Scaling Python

Programs don't automatically scale forever. Almost any application that processes data can start to massively slooooow down, or break, or even silently corrupt output and miss events. All you have to do is keep feeding it a thousand times more data. Or a million. Or a billion. As you keep increasing the size of the input, at some point, the program will hit internal bottlenecks, and start to misbehave.

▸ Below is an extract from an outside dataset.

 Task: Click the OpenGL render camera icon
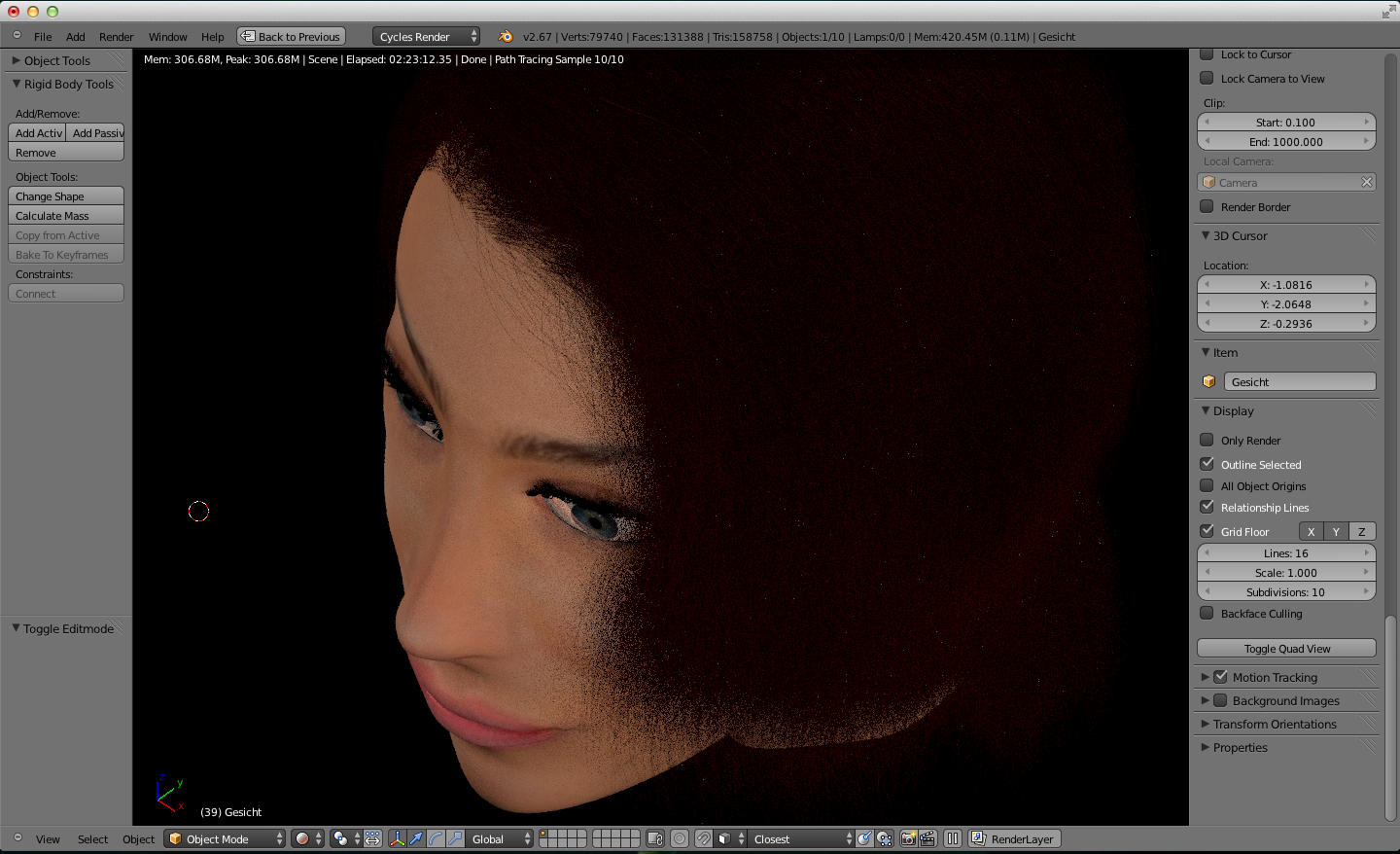pos(908,838)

That's why it's important to invest engineering effort in making our software scalable: designing applications to gracefully handle increasing orders of magnitude of input, whatever that may be. Broadly, there are three different regimes:

Scaling to make the most of the memory on the machine. Imagine loading the contents of a large CSV file into memory before processing. What algorithms and designs will handle the largest input size, for a fixed system memory, without paging out?
Going past the memory capacity on the machine, and making the most effective use of persistent storage. Like an SQL database process running on the server.
Going past the capabilities of a single machine, to a distributed system - an application running across a cluster of separate servers. Imagine a Fortune 500 company's ecommerce database - something so massive, even the beefiest AWS instance type can't handle it.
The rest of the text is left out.